This Week in Science History - Discovering the Huntington's Gene
This week in science history saw, in 1993, the discovery by a team in America of the single gene involved in Huntington's disease; a neurodegenerative disorder that causes characteristic jerky movements, loss of memory and muscle control. It is rare, affecting only 7 in 100,000 people - compared to 1 in 3 for cancer, but it is more common than some other genetic diseases, such as achondroplasia (or dwarfism) that affects only 4 in 100,000.
Huntington's was one of the first genetic diseases to have its gene sequence mapped - following the sequencing of the gene for cystic fibrosis in 1989.
Gene sequencing began in the 1970s, working on viruses, particularly ones called bacteriophages - viruses that attack bacteria. By 1991, when the Human Genome Project began - it's aim to sequence the entire human genome - sequencing was accurate but still relatively slow.
But first, a short introduction to the genetics of Huntington's. Humans have all their DNA arranged in 23 pairs of chromosomes - one pair of which is the sex chromosomes, the X and Y that determine what gender you are.
The group that worked on the Huntington's gene found that it was located on chromosome 4. The gene itself codes for a protein called Huntingtin, which is essential for brain development and helps to produce a chemical that encourages nerve cell growth.
Proteins are made up of amino acids, and DNA contains the information on which amino acids to put into which order for every protein in our bodies. This order is determined by combinations of the *bases* adenine, thymine, cytosine and guanine, or A, T, C and G. Each amino acid is coded for by three of these bases - for example GGA codes for glycine.
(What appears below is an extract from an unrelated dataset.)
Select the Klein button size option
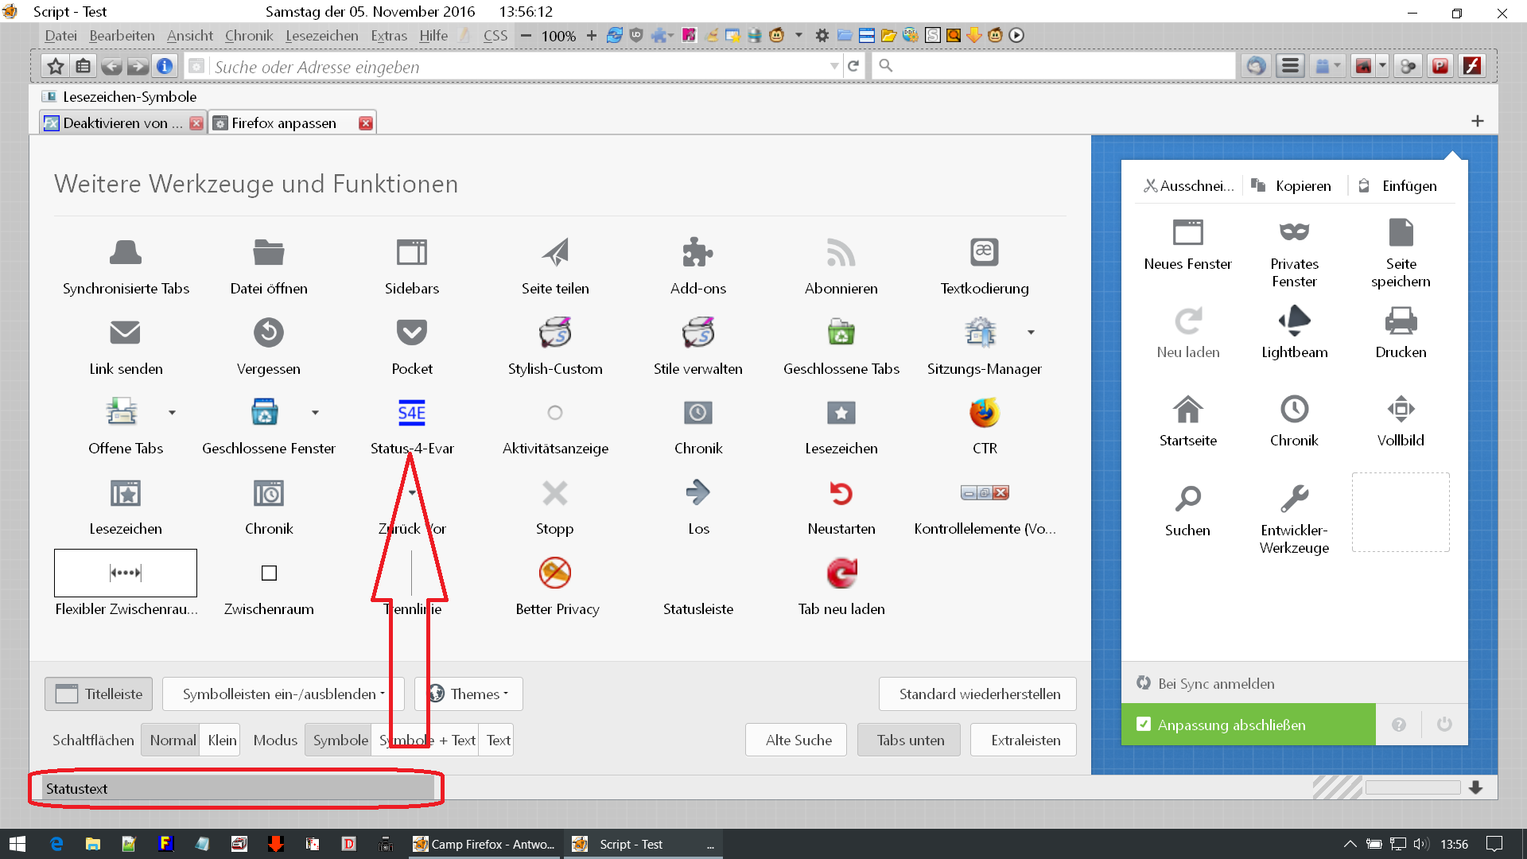[222, 740]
At one end of the huntingtin gene, there are several repeats of the bases CAG, which leads to a chain of glutamines on the end of the Huntingtin protein. In people with the normal copy of the gene, there can be up to 36 of these CAG repeats, but in those with the mutant form, there can be as many as 70 or more.
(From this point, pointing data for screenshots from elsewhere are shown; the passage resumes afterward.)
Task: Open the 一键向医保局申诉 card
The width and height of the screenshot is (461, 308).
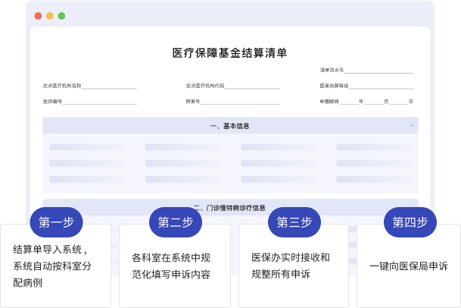Action: [x=409, y=266]
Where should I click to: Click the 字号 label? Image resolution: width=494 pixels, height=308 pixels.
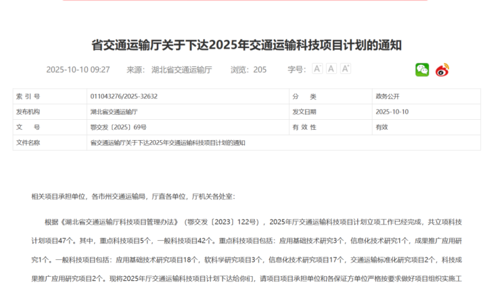coord(296,69)
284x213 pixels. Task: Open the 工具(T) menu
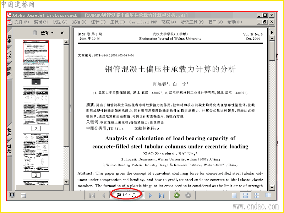[x=118, y=22]
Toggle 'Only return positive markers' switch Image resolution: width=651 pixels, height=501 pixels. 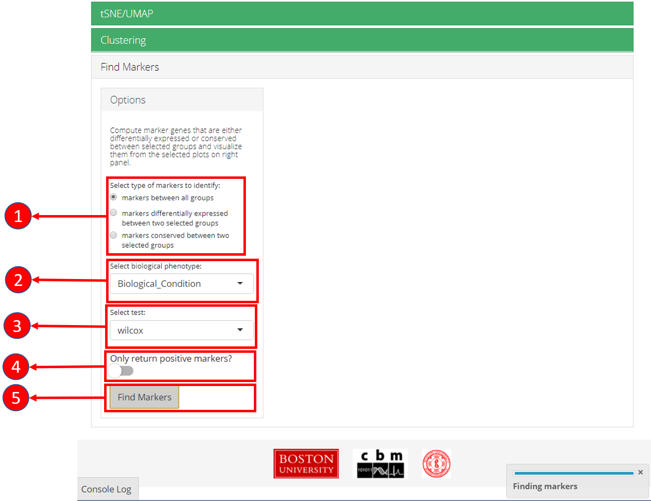pyautogui.click(x=121, y=371)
When there are this many glutamines on the end of the protein, it changes shape and can no longer perform its job properly - meaning that the nerve cells in the brain that rely on it to make and maintain new connections can degenerate and die, especially in the areas controlling movement - causing the movements that give the disease its other name of Huntington's Chorea, and loss of coordination then eventually loss of muscular control throughout the body.
The group also found that the number of repeats determined when in life the disease would start - between 36-45 repeats and you might never realise you had it as it would start so late in life you would probably die of something else first. With over 45, the disease usually manifests in your 40s, and with over 70, juvenile HD develops, with all the symptoms appearing in teens or 20s, and progressing rapidly, leading to early death.
Since this paper was published, genetic sequencing has come on in leaps and bounds, with the Human Genome Project completed ahead of schedule in 2001. Many other genetic disorders have been sequences. This allows for testing methods to be developed - for adults and for pregnant women who may want to terminate a pregnancy if the child would have a genetic disease. In the developing fields of gene therapy and RNAi it also allows affected genes to be pinpointed and targeted for therapy and treatment. In the future, it may be that we can treat all genetic diseases, with these early discoveries providing the beginnings of an important series of breakthroughs...
The paper is available here: Macdonald, M (March 1993). "A novel gene containing a trinucleotide repeat that is expanded and unstable on Huntington's disease chromosomes. The Huntington's Disease Collaborative Research Group". Cell 72 (6): 971-83. doi:10.1016/0092-8674(93)90585-E.